But it's obvious that there will be differences between left-wing leaders and right-wing leaders. Right-wing leaders will try to introduce some kind of a fair distribution while the left-wing leaders prefer a criminal system that steals the money from the successful and throws them to the unsuccessful, jealous, lazy 47%, so to say. It doesn't work, anyway, because when a high-paid employee is needed in a company, the company – and, therefore, indirectly poorer people in the company – must pay him whatever is needed so that he has a sufficient amount of money after taxes, anyway. Let me not talk about the distribution of the tax burden because it's a matter of political and moral preferences. Quite generally, the progressive tax system is silly. The real competitors should be the flat tax and various types of regressive systems but it's almost politically incorrect to even pronounce this trivial fact these days.
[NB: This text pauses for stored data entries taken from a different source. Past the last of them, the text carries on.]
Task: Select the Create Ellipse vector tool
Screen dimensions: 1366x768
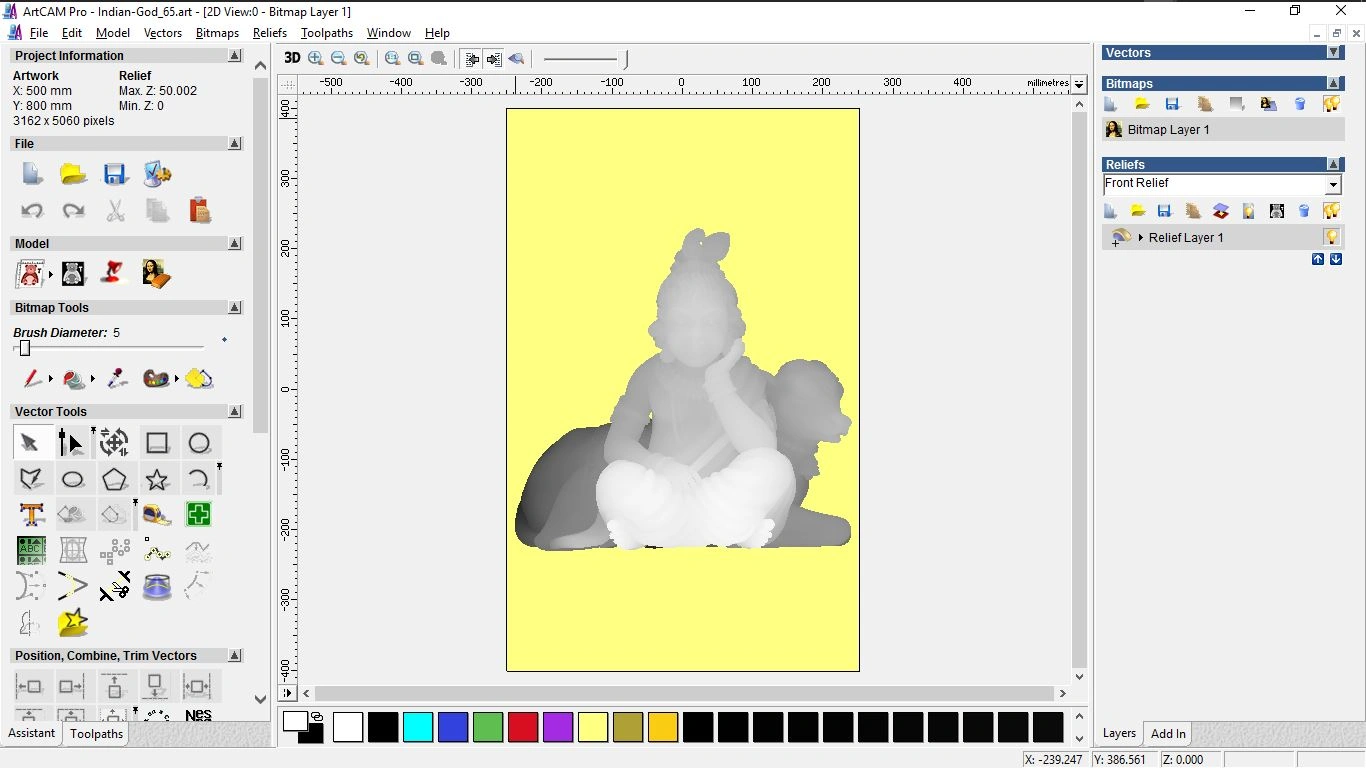Action: (73, 479)
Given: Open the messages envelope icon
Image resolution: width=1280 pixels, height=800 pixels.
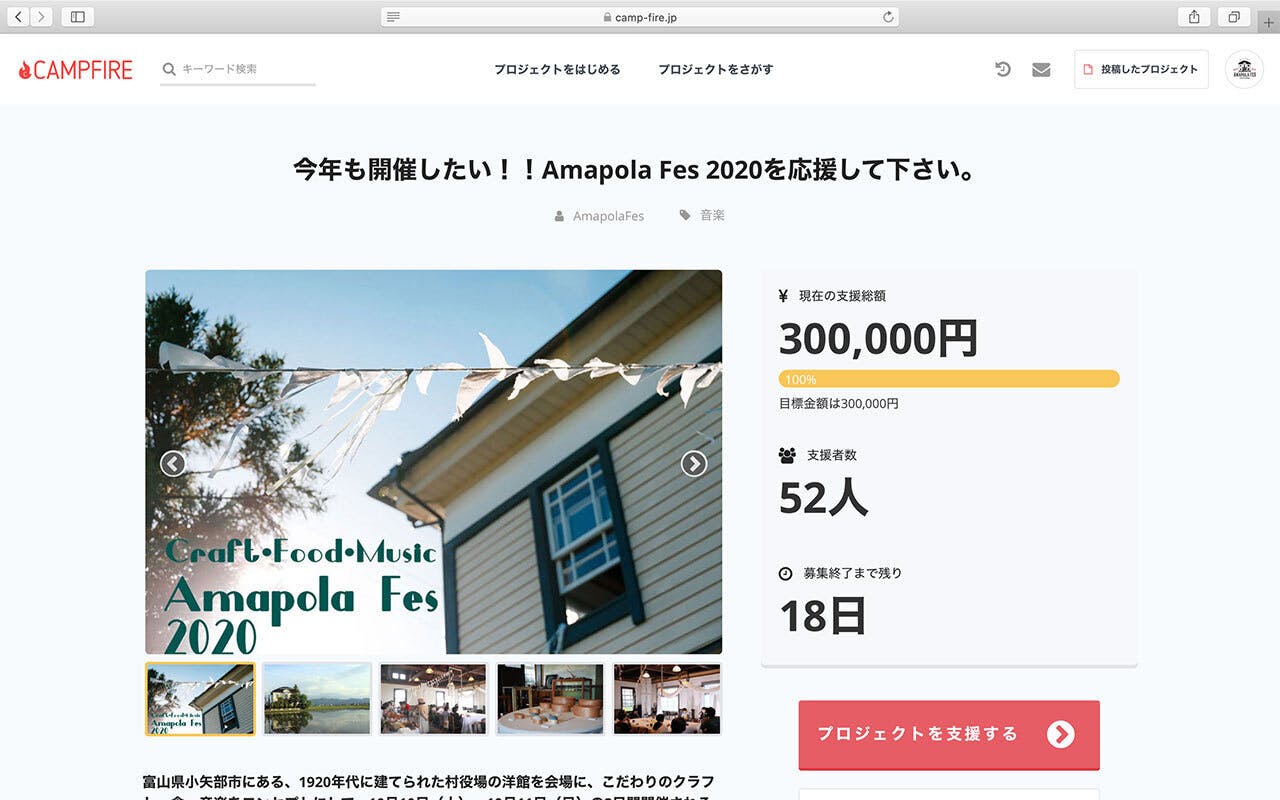Looking at the screenshot, I should (1041, 70).
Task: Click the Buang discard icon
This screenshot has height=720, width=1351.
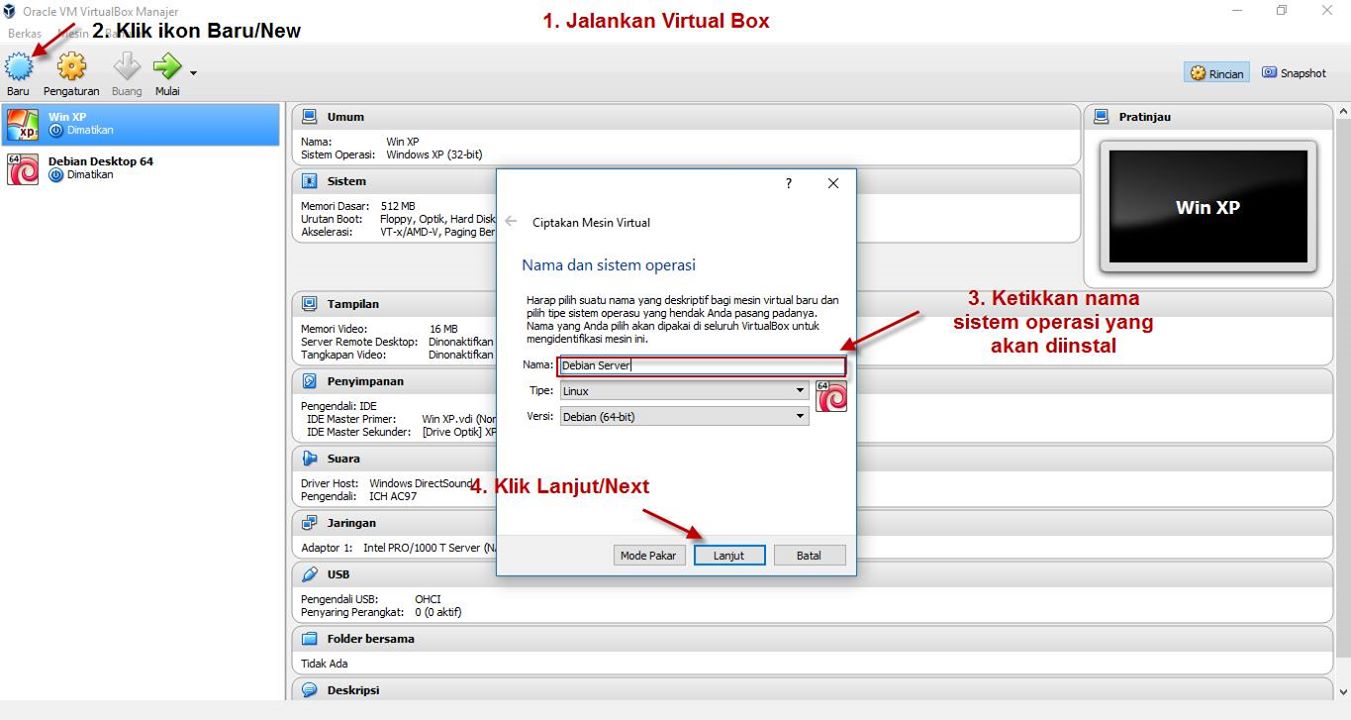Action: (x=125, y=67)
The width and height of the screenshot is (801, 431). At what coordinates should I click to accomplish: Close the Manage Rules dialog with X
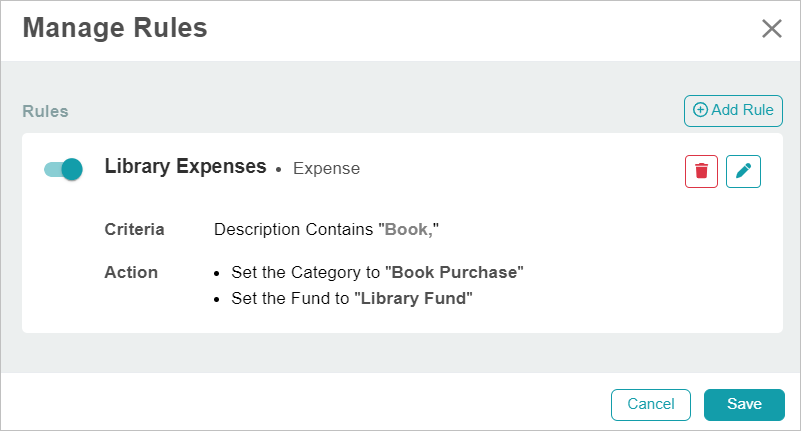point(771,29)
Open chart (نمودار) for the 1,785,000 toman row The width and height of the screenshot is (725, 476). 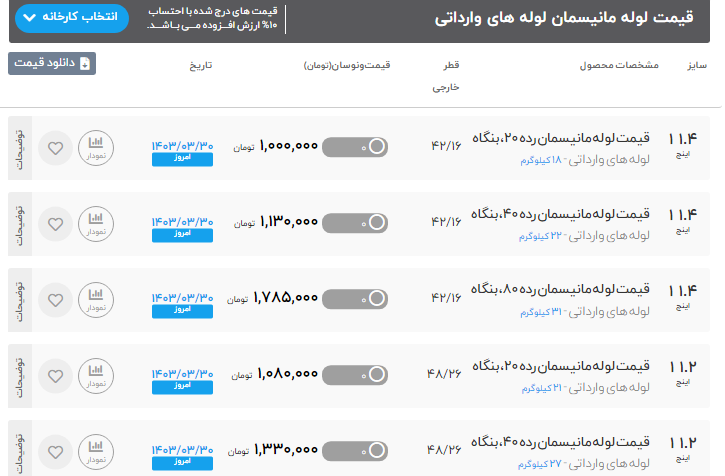pos(96,300)
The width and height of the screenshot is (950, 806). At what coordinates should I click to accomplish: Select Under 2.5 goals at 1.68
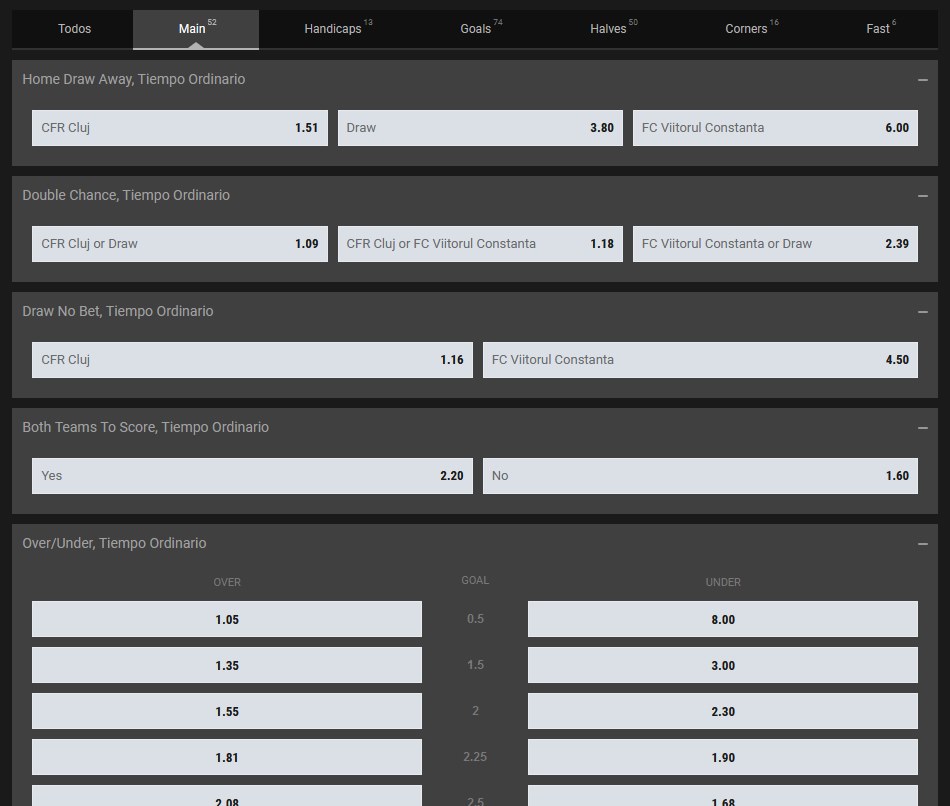coord(723,800)
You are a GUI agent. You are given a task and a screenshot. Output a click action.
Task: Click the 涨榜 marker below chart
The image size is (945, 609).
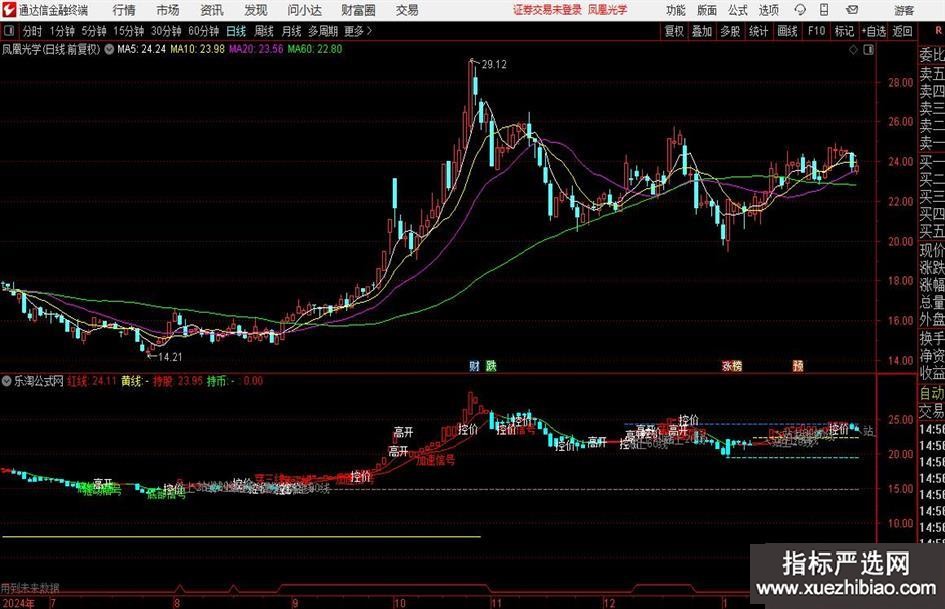click(x=732, y=366)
Instead, let's focus on the other objection, namely the opinion that it's unhealthy for the economy to reduce the budget deficit abruptly. It's just silly. The budget deficit is something that should be just a small perturbation of the country's GDP – some random number close to zero or 3 percent of GDP or whatever deficits you find tolerable in the long run. Because and as long as it is a nearly infinitesimal random number, it can't hurt when it's changed abruptly. It's what random numbers do (if they're white noise).

Needless to say, this description doesn't hold for the U.S. budget because it's not a small random number. Instead, it has become predictably huge. And it's a major problem. When the budget deficit is immediately brought close to zero, it's simply a cure to a bad condition so it can't possibly be bad. When your stomach's pH differs from the recommended value (about 2-3), it doesn't hurt when you bring the pH to the right value instantly i.e. discontinuously. Note that when expenses and revenues jump discontinuously, people's "worth" is still continuous. One needs to go to the second derivative of "worth" to see a delta-function and it's normal for a the second derivative of the "worth" to have a similarly singular behavior. Trying to make even higher derivatives smooth would be even more preposterous.

Now, when the government abruptly reduces its large budget deficit, it surely leads to a drop of the GDP. The GDP is the most inclusive measure of the economic activity which is why it's used as the measure of the wealth of countries by those who respect economics as a quantitative science. And so do I. However, the health of the economy is only an increasing function of the GDP assuming that certain imbalances are zero. If they're not zero, it's a subtle question how the most natural definition of the "health of the economy" should treat these imbalances.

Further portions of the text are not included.